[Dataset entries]
-*-

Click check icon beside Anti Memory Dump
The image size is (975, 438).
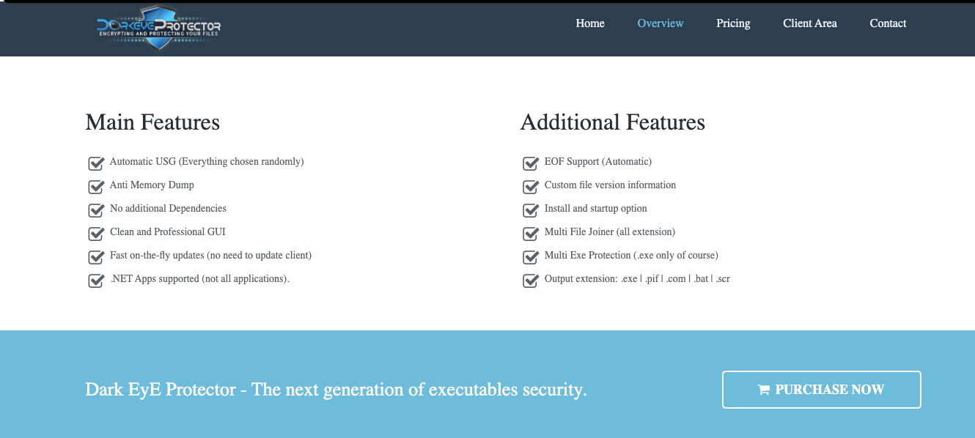point(96,186)
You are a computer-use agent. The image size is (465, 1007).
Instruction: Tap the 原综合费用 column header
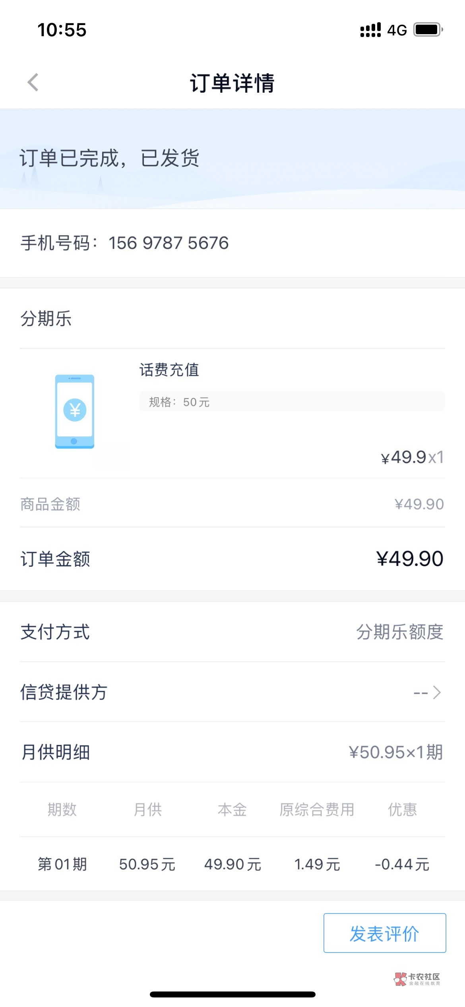(317, 809)
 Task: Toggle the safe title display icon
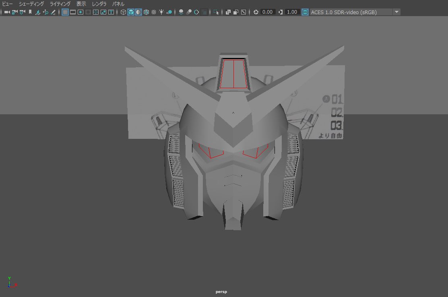[x=111, y=12]
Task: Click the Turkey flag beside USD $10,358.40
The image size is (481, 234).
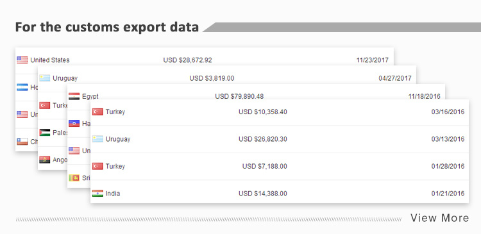Action: point(97,112)
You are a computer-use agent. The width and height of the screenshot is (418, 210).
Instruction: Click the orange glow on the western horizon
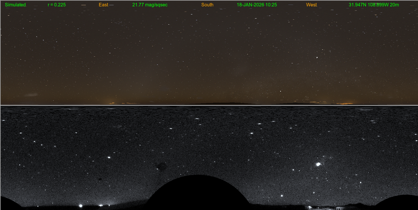click(x=346, y=103)
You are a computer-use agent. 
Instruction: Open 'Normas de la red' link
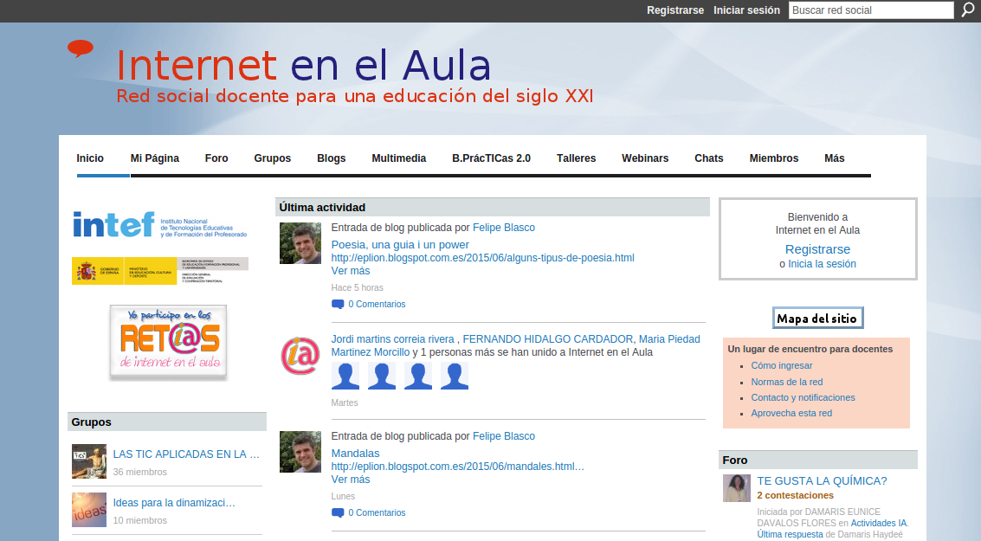(786, 382)
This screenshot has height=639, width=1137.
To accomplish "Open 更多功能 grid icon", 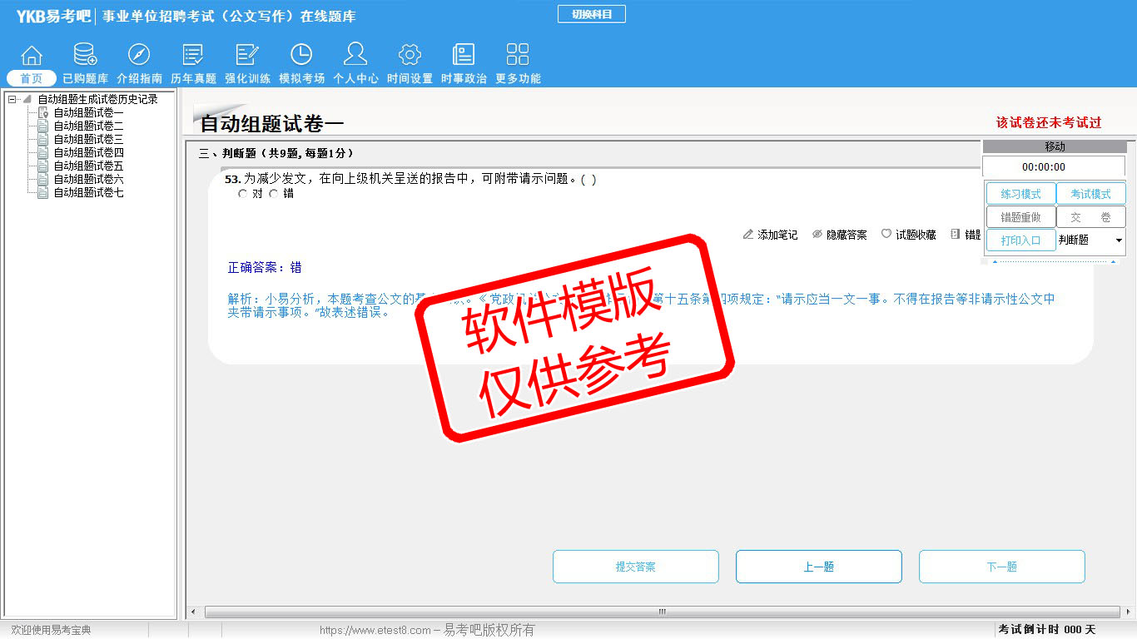I will point(518,56).
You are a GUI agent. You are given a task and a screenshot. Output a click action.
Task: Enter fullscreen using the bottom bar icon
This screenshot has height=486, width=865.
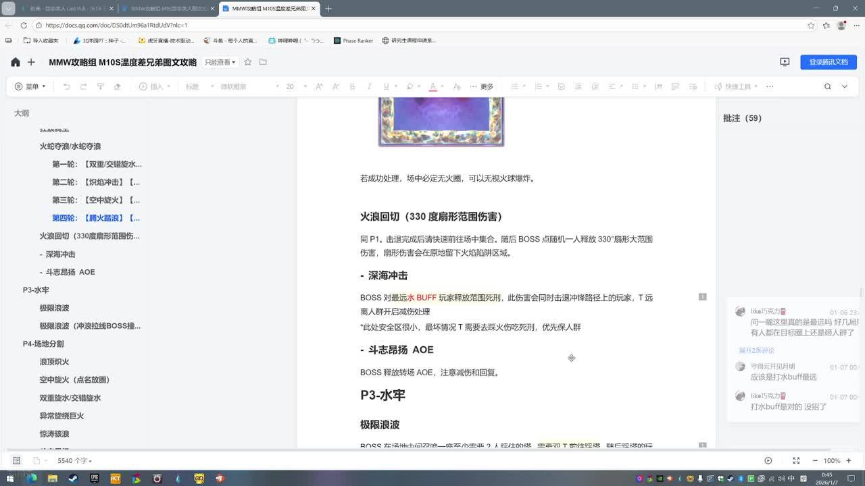point(796,460)
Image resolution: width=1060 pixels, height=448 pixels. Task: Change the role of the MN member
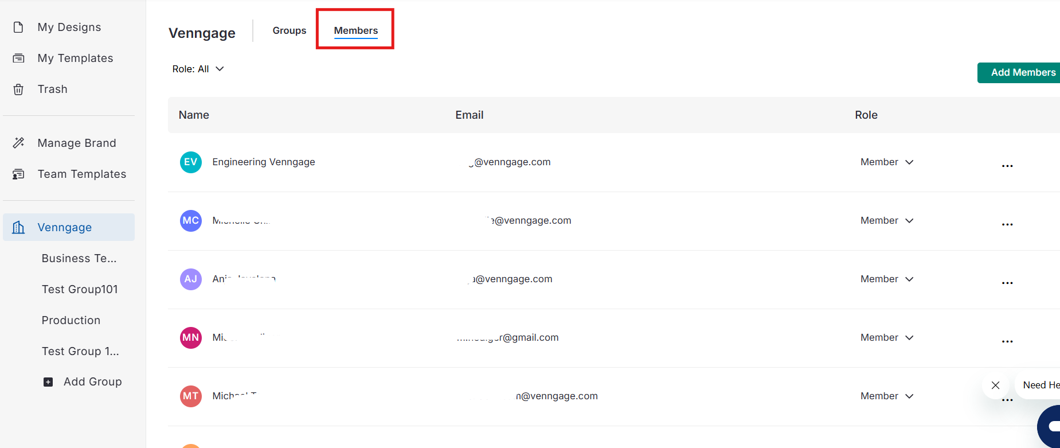tap(886, 338)
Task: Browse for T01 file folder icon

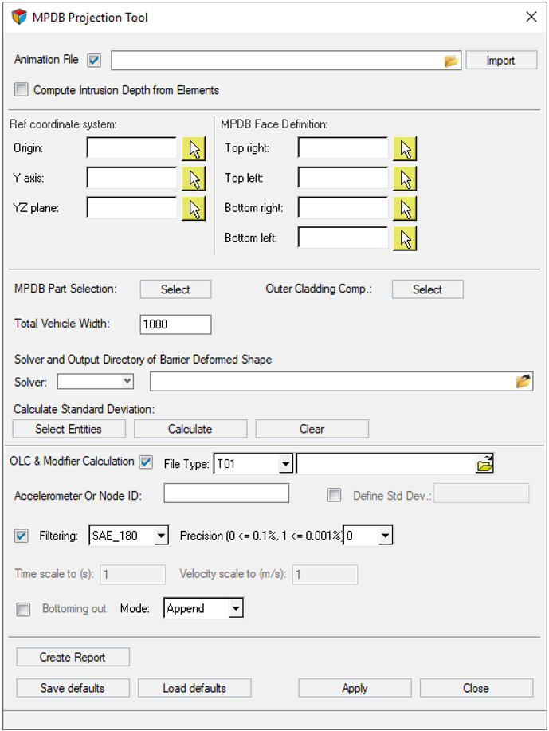Action: (x=484, y=464)
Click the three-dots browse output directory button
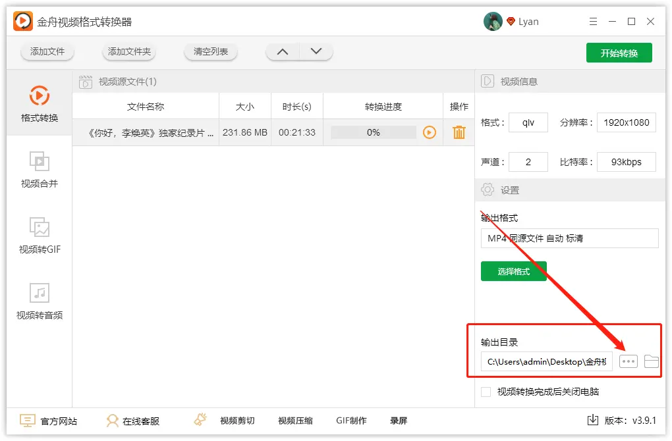The image size is (672, 441). click(x=629, y=361)
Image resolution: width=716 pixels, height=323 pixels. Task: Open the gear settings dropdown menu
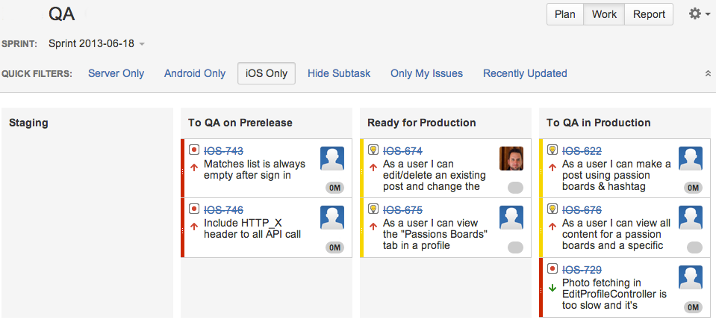[699, 14]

-*-

Print the data above verbatim from the first line through the line holding "You are a computer-use agent. The width", leaving every picture out.

- _Output below_
Click check icon beside Anti Memory Dump
The image size is (975, 438).
point(96,186)
You are a computer-use agent. The image size is (465, 1007).
Instruction: Tap the 原综合费用 column header
(317, 809)
 Task: Toggle the safe title display icon
[x=111, y=12]
Task: Click the Turkey flag beside USD $10,358.40
The image size is (481, 234).
Action: point(97,112)
You are a computer-use agent. The width and height of the screenshot is (418, 210).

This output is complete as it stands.